▶
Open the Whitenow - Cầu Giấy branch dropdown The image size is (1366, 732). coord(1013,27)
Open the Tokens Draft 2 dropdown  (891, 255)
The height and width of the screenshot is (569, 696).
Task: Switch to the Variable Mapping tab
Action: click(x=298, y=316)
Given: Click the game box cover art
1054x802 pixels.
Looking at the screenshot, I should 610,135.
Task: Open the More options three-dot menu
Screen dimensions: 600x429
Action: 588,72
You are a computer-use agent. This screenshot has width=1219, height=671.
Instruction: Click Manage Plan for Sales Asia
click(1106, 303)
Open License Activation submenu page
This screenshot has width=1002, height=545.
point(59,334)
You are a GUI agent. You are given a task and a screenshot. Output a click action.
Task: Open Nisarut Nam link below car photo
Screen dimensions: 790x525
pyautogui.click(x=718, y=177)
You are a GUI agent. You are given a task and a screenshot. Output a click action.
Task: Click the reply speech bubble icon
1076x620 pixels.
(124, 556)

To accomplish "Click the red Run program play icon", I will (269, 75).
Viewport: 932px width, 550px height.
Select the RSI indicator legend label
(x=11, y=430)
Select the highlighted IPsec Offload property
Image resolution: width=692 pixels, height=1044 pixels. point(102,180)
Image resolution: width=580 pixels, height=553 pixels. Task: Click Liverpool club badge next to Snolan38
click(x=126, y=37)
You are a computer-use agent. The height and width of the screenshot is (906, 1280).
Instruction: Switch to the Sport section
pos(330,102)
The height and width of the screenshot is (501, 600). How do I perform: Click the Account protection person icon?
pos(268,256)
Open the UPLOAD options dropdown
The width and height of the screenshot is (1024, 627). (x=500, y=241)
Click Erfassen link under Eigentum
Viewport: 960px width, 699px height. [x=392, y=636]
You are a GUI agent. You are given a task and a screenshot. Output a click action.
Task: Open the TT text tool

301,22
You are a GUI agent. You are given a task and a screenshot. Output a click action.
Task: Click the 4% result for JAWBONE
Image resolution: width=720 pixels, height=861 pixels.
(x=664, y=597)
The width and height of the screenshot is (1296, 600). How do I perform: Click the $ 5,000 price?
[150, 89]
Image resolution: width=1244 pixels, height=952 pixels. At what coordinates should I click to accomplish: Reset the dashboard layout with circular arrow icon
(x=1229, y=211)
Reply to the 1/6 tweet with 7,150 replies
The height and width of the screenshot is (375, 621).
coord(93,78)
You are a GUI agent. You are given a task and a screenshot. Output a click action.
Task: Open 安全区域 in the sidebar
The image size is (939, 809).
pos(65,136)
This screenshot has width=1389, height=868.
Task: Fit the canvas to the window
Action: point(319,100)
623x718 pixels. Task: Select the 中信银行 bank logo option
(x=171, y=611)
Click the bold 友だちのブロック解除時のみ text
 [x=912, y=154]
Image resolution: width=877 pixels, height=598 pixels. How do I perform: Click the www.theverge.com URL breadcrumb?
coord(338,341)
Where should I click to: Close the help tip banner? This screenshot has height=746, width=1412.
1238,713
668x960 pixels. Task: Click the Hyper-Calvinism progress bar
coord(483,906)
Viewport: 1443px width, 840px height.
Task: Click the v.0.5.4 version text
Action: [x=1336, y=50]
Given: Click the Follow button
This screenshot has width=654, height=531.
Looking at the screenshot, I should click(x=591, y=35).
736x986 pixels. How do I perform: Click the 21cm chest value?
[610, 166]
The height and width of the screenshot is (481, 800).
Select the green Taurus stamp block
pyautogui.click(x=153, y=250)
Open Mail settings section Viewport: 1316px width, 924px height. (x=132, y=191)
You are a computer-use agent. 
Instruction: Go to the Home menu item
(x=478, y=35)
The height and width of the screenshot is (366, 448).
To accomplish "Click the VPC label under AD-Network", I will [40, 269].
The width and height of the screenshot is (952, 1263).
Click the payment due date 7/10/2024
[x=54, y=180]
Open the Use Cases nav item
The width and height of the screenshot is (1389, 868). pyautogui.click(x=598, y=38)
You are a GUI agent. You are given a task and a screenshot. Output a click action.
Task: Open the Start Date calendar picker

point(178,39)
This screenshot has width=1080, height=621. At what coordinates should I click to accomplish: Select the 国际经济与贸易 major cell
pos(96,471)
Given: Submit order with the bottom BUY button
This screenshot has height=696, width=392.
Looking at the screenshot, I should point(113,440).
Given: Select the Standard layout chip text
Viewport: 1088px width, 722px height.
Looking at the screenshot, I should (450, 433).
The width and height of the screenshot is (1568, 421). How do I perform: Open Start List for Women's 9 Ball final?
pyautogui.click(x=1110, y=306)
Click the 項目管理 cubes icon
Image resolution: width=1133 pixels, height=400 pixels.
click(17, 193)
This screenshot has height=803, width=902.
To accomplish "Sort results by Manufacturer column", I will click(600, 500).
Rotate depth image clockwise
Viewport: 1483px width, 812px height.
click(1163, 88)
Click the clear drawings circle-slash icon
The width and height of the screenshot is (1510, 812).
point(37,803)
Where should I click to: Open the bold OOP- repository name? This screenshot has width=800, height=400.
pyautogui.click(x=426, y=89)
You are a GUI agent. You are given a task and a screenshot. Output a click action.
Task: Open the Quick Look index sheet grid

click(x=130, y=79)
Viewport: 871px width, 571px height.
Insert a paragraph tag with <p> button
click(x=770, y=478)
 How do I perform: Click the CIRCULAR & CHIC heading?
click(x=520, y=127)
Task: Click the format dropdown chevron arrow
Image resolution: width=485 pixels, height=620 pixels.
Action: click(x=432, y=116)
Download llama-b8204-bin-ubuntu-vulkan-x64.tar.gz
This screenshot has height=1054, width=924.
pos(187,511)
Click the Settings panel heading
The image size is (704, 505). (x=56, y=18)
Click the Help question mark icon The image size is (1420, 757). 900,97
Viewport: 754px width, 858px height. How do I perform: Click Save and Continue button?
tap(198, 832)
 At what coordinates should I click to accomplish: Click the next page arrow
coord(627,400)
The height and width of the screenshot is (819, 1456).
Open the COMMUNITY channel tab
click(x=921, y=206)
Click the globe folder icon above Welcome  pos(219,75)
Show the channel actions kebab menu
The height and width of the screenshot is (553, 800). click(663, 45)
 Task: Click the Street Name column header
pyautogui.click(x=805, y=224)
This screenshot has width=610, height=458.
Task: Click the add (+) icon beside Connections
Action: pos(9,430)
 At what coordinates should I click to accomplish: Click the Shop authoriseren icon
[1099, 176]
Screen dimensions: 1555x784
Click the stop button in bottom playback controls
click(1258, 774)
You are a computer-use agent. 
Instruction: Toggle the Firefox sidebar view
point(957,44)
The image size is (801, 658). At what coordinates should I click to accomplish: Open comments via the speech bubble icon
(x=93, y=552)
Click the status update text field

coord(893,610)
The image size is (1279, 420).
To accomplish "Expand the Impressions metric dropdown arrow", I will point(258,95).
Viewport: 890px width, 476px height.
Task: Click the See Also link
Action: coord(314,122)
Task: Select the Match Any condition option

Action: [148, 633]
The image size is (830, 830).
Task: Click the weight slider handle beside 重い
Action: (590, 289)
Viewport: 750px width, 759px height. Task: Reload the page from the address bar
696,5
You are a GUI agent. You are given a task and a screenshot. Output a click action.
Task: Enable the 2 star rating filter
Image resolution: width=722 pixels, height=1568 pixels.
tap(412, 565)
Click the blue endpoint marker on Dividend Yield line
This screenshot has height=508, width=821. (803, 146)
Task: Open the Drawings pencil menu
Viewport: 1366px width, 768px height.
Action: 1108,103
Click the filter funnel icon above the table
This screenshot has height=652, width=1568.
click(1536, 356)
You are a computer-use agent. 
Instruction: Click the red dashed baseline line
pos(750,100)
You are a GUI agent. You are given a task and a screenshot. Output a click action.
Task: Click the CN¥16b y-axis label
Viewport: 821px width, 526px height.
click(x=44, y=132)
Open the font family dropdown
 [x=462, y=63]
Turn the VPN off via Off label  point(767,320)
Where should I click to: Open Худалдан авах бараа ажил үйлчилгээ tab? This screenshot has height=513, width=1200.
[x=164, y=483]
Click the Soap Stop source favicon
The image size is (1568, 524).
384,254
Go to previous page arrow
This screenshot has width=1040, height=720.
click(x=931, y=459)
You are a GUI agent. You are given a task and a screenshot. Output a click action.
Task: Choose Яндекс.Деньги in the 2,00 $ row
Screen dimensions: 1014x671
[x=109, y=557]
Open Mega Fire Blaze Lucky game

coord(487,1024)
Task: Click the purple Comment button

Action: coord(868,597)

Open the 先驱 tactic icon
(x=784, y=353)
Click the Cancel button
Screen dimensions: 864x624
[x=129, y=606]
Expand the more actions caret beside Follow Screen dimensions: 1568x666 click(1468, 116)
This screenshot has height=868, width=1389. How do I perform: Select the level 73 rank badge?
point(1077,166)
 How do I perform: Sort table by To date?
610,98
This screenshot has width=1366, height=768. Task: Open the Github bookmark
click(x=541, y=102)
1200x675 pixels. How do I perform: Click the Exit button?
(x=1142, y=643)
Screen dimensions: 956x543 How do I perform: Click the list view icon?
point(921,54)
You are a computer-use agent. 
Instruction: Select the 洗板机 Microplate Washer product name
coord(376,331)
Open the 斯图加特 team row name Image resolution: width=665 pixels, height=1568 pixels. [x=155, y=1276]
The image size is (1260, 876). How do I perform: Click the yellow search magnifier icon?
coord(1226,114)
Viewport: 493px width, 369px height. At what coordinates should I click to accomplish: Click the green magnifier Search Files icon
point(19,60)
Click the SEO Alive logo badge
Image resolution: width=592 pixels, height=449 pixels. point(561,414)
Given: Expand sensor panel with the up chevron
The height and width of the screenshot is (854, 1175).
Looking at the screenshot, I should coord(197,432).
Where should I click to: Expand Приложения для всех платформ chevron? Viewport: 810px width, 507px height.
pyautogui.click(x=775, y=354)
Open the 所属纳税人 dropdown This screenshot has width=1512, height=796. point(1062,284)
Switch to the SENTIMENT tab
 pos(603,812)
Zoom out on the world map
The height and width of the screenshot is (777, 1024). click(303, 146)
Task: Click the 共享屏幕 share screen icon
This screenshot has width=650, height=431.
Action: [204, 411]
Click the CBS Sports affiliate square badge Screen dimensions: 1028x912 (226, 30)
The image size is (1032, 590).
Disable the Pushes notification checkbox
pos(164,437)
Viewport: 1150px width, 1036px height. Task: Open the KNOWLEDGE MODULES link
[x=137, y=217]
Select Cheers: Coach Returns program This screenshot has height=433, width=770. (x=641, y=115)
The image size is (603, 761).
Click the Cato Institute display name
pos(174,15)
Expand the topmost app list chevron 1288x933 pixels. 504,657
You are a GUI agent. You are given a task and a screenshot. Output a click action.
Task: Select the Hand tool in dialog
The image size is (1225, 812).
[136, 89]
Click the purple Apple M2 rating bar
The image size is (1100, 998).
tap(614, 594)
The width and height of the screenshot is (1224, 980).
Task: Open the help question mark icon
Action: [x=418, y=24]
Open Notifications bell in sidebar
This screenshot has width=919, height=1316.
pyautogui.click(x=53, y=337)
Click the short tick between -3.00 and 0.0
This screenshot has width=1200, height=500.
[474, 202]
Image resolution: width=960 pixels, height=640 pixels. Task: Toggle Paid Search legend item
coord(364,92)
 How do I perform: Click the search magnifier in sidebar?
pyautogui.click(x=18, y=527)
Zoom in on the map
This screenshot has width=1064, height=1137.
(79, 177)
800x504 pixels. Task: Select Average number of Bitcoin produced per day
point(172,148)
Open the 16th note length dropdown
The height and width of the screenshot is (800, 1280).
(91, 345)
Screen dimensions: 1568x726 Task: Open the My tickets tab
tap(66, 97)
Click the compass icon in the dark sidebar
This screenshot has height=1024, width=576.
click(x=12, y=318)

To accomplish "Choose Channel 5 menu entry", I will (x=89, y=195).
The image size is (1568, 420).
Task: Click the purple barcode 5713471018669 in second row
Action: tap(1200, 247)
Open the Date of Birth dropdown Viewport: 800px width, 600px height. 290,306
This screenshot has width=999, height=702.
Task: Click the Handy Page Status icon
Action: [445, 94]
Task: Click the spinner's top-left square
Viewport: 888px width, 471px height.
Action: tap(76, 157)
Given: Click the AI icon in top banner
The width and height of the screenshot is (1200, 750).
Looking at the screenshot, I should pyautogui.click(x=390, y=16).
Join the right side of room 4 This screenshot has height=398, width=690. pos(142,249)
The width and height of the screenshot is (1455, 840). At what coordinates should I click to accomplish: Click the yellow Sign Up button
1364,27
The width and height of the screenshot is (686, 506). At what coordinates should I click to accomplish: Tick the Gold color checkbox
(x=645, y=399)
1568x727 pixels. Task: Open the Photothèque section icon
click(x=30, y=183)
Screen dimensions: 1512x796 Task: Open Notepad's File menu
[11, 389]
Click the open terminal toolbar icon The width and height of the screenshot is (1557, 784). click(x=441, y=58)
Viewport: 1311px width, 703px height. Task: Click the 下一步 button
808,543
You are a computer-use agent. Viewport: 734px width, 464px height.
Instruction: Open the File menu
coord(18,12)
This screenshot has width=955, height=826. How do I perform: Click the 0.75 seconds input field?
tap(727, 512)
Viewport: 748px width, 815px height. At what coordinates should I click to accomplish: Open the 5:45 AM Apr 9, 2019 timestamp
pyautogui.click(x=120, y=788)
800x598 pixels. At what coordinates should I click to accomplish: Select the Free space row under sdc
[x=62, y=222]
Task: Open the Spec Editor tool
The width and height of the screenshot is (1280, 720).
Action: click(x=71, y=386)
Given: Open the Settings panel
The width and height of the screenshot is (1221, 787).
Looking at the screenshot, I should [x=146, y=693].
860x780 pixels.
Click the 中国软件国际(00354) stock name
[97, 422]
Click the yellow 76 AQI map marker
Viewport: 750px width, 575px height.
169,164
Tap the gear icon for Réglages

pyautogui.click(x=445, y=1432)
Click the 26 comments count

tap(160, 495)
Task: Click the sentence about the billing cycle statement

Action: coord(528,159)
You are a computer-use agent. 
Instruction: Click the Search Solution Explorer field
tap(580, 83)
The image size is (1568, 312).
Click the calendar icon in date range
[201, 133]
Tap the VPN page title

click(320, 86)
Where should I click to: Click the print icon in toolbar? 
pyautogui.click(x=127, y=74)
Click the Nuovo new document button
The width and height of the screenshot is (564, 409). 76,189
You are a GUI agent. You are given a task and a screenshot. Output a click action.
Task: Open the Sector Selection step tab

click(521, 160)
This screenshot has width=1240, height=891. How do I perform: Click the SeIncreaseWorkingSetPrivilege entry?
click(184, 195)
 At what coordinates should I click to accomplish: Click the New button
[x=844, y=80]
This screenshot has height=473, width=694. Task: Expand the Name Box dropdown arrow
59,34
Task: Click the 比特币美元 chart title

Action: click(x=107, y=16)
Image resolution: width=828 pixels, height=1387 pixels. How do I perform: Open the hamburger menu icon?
◀
• [Work task] Please find every line in the listing that holds the string "above" and copy it.

• [Expected answer]
Click the globe folder icon above Welcome  pos(219,75)
Click the filter funnel icon above the table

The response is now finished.